Residuals

Alaska Flights

Load Alaska Flights data:

library(ggplot2)
library(dplyr)
library(nycflights13)
library(knitr)
data(flights)

# Load Alaska data, deleting rows that have missing dep or arr data
alaska_flights <- flights %>% 
  filter(carrier == "AS") %>% 
  filter(!is.na(dep_delay) & !is.na(arr_delay))

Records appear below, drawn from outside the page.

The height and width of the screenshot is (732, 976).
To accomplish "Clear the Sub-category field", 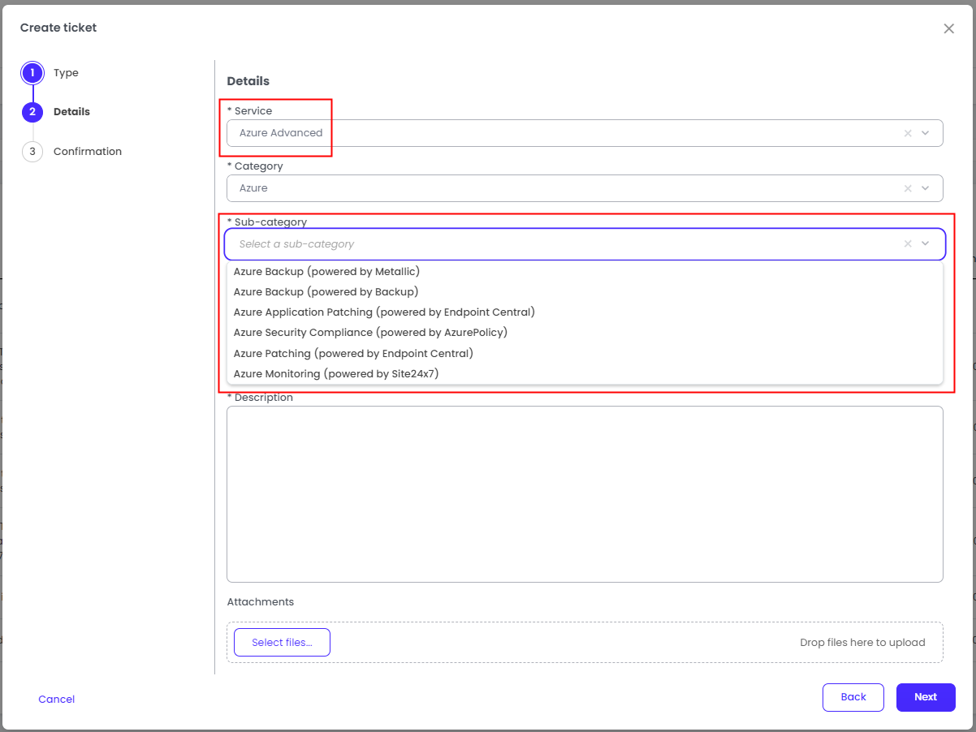I will point(908,243).
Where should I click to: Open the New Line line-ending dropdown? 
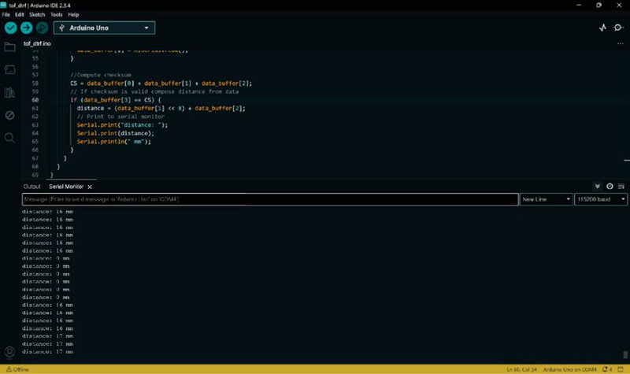(546, 200)
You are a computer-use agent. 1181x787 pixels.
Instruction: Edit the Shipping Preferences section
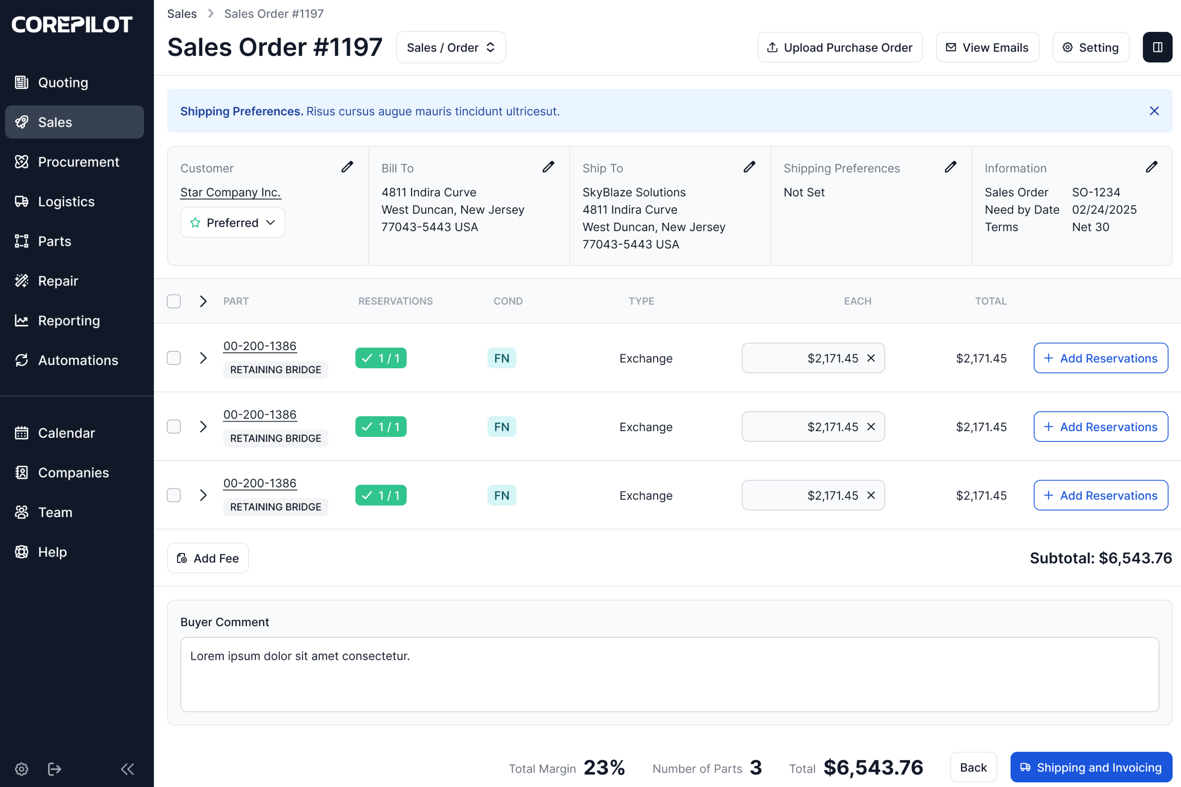(950, 167)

# Instead of looking at all 709 Alaska flights, let's look at a random sample
# of 10 of them:
set.seed(76)
alaska_flights_sample <- alaska_flights %>% 
  sample_n(10)

# Plot the 25 pairs of points and regression line:
ggplot(data=alaska_flights_sample, aes(x = dep_delay, y = arr_delay)) + 
  geom_point() +
  geom_smooth(method="lm", se=FALSE)

Regression:

Let’s take

The outcome variable y to be departure delay dep_delay
The predictor variable x to be arrival delay arr_delay

Running Regression

The way you run regression in R is via the lm() command for linear model and assign this to model

lm(OUTCOME_VARIABLE ~ PREDICTOR_VARIABLE, data=DATA_SET_NAME)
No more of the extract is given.